Problem description - Locate the line that contains "670x435 pixels.". Reproduce it and all following lines up to the end of the material, exactly and with nothing added.
- - - - -
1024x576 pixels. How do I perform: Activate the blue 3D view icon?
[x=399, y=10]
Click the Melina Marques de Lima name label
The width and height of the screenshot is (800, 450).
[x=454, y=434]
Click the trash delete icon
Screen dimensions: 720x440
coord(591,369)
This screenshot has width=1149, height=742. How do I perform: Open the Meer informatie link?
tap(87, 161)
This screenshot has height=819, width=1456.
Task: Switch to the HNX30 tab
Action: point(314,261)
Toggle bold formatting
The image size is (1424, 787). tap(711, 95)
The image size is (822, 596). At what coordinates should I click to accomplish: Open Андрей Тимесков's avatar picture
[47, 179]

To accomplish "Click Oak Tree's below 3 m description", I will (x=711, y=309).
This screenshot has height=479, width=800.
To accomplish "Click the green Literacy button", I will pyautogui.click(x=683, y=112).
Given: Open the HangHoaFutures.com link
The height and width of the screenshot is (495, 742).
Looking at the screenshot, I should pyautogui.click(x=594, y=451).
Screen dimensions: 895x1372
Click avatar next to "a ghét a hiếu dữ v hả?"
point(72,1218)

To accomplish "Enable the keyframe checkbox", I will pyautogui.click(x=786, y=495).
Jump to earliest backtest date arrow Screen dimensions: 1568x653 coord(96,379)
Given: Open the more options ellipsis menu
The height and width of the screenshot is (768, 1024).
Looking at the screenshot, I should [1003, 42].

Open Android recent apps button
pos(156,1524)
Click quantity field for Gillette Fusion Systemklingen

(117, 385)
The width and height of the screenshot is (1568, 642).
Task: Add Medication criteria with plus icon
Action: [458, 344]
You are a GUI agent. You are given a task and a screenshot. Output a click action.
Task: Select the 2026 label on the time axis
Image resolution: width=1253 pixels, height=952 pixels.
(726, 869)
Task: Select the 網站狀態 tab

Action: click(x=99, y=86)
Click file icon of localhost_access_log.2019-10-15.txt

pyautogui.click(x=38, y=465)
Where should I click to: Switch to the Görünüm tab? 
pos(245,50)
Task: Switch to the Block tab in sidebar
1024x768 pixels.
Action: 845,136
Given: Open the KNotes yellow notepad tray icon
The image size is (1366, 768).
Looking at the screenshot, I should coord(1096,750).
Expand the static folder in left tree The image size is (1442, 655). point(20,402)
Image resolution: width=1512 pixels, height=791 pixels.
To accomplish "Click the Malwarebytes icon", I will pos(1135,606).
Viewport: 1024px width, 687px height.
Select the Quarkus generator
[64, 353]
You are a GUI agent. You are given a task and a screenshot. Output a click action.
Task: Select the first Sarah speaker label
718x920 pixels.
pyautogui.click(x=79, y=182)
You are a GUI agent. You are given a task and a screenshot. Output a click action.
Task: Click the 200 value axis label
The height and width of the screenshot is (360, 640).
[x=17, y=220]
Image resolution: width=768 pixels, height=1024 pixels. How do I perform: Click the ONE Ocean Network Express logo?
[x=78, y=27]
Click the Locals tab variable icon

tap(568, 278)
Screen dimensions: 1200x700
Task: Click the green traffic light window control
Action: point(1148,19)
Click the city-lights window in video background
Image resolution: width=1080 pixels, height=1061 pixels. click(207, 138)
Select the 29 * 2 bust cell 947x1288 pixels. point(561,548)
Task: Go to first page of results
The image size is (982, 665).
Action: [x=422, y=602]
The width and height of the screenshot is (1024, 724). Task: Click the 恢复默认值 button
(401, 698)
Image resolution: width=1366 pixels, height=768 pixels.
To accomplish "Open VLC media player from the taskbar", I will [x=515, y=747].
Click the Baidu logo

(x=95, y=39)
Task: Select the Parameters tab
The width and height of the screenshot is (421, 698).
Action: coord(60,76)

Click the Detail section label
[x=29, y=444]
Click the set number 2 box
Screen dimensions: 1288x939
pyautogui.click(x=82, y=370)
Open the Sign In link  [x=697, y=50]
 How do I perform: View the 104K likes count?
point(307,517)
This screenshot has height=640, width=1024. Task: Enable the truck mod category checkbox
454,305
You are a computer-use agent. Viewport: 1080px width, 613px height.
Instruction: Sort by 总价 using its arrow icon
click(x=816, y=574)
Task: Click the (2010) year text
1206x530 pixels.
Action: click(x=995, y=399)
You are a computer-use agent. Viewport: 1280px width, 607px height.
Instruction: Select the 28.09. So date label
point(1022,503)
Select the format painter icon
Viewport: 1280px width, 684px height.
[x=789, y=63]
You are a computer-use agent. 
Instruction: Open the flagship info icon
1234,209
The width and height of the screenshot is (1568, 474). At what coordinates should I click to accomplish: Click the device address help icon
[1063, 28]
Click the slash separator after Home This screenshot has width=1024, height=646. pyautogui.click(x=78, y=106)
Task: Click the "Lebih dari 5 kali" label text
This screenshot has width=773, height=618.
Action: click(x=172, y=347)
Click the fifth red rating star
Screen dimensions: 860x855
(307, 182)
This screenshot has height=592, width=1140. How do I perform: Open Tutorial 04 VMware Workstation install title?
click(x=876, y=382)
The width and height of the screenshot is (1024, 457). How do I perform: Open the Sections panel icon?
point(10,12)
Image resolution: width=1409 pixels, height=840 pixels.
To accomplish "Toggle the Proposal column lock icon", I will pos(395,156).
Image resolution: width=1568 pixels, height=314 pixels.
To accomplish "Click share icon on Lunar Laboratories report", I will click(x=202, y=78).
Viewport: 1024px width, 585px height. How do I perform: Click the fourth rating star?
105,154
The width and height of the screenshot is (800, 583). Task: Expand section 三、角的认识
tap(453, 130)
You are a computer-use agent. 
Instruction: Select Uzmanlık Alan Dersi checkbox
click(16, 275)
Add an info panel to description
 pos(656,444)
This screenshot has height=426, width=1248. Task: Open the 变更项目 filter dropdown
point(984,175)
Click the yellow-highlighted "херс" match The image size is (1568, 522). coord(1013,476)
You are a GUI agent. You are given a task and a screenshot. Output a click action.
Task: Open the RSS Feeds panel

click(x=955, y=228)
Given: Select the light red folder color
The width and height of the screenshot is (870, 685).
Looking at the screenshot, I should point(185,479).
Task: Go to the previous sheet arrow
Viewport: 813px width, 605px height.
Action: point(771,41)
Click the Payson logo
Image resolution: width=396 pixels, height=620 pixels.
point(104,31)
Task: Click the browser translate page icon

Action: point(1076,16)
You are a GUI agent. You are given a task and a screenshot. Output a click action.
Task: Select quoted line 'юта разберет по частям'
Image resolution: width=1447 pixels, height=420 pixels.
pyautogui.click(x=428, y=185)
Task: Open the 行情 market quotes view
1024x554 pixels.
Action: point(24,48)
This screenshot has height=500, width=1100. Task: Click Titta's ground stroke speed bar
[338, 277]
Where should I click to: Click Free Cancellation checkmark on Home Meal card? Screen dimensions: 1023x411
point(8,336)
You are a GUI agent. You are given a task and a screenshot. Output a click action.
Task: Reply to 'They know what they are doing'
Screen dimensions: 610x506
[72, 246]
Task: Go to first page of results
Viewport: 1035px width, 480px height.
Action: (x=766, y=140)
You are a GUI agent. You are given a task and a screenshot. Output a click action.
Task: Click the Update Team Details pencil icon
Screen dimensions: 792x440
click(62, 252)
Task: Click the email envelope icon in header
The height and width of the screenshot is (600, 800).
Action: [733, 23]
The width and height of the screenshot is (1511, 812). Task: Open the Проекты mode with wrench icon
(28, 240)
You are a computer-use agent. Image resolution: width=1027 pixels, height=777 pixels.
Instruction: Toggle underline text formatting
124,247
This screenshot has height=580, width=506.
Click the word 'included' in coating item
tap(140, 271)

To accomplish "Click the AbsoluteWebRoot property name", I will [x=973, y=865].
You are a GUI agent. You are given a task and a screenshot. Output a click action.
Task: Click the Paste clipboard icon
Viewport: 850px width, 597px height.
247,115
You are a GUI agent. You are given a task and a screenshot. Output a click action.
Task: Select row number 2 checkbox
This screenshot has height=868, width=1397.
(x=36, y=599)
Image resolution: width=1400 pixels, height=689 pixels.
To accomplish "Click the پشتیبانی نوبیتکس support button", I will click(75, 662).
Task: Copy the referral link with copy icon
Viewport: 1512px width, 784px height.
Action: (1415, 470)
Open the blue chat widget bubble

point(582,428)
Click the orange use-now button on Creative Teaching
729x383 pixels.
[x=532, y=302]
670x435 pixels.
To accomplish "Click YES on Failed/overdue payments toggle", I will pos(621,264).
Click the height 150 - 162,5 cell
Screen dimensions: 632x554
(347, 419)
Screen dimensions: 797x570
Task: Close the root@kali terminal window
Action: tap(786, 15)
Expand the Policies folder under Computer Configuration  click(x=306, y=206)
- - - - -
Answer to this problem -
670x435 pixels.
To accomplish "Click YES on Failed/overdue payments toggle", I will pos(621,264).
Click the height 150 - 162,5 cell
Screen dimensions: 632x554
(347, 419)
Screen dimensions: 797x570
Task: Close the root@kali terminal window
Action: tap(786, 15)
Expand the Policies folder under Computer Configuration  click(x=306, y=206)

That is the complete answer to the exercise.